Rights, we have plenty of. We need perspective. To get it, I’ve come home to listen to the stories of farmers and labor contractors. These are the folks who deal everyday with weather and dust, and they’re getting fed up with being told how to make their living by people who work in air-conditioned offices in Washington DC and New York.
We meet in a local steakhouse, which is located about 20 minutes away from where I grew up. Before the salad is served, I start to tell them what is being said about them: That they caused their own labor shortage by paying wages that are too low to interest U.S. workers.
A few of them snicker. I learn that, in Central California, it is often workers and not employers who set the price.
Here’s how it works: In any given farm town, labor contractors--who are hired by farmers to act as middlemen and get paid a percentage of the total harvest--approach workers in the wee hours, maybe 4:00 AM. The workers are up, dressed, ready to work, and waiting at gathering spots all over town. They also have, thanks to scuttlebutt, a good idea about which employer is paying what wage to do what kind of work. From experience, they also know how difficult each job is, how long it would take to complete, and how much it’s worth.
Now it’s time to negotiate. When a labor contractor tells the workers that he needs hired hands, they then tell him what it will cost. If the labor contractor balks, fine. The day laborer who misses out on the opportunity of picking peaches can instead spend the day building homes, doing landscaping, cutting wine grapes, laying out sprinkler systems or doing a host of other jobs that need workers.
The demand gives workers the leverage. And, on top of all that, the price often changes from day to day. At present, I’m told, farmers are paying $20 per hour to pick mandarin oranges, and $25 per hour to pick tomatoes. And on the coast, about four hours away in Santa Barbara, according to media reports, avocado growers are paying as much $400 per day.
Still, no one can find enough workers. I ask the group what bothers them about how the national media covers agriculture, and I get an earful. They complain that reporters don’t take the time to visit farms and talk to the people who own them or work there. They claim that there is a general “lack of knowledge” about the agricultural industry and a reluctance to cite the positive contributions of those who help feed the nation.
Finally, they say, they’ve all but given up hope that issues like the labor shortage, or the need for temporary guest workers, or the ongoing debate in Congress about whether the United States should limit the number of “unskilled” immigrants might be covered in a fair way. After an hour or so of this, I learned three things:
1. Farmers and ranchers are not responsible for the labor shortage; it’s a total lie for the right and the left to come together in a conspiracy of ignorance and suggest that farmers aren’t paying high enough wages, that they exploit workers, and that they want “open borders” so they can bring in more workers and pay lower wages.
2. It is simply not the case that the three legs of the agriculture stool (farmers, farm workers, and labor contractors) are at war with one another. In truth, when one of these groups does well, the others do too. When one does poorly, so do the others. It’s not a predatory relationship.
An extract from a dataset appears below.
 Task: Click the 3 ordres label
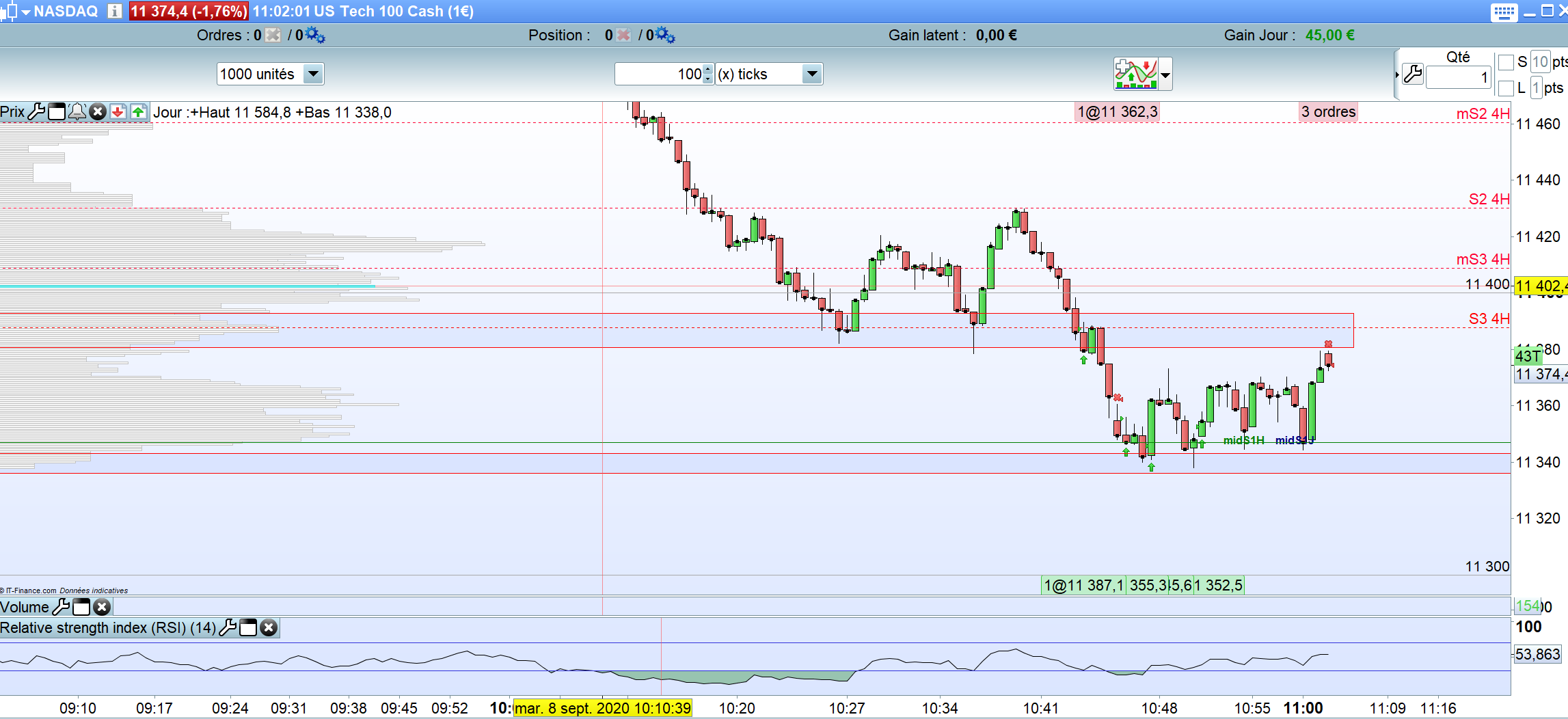(1328, 112)
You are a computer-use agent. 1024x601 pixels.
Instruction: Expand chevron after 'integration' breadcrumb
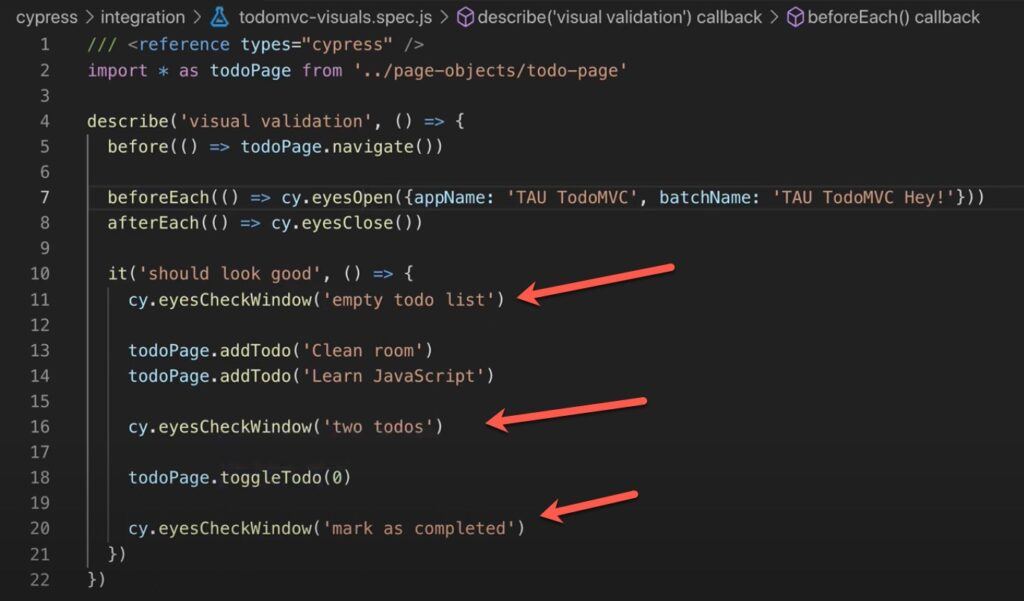pyautogui.click(x=197, y=17)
It’s a mutually dependent partnership.
3. The labor shortage did not begin in the fields, and it won’t end there. It started with the American family. Too many parents have failed to give their children a work ethic. Many teenagers today don’t have summer or after school jobs. They’ll never work in the fields, not at any price. None of this is the fault of the agricultural industry.
Just because so many Americans have left the farm doesn’t mean they should leave behind the kind of common sense that grows there.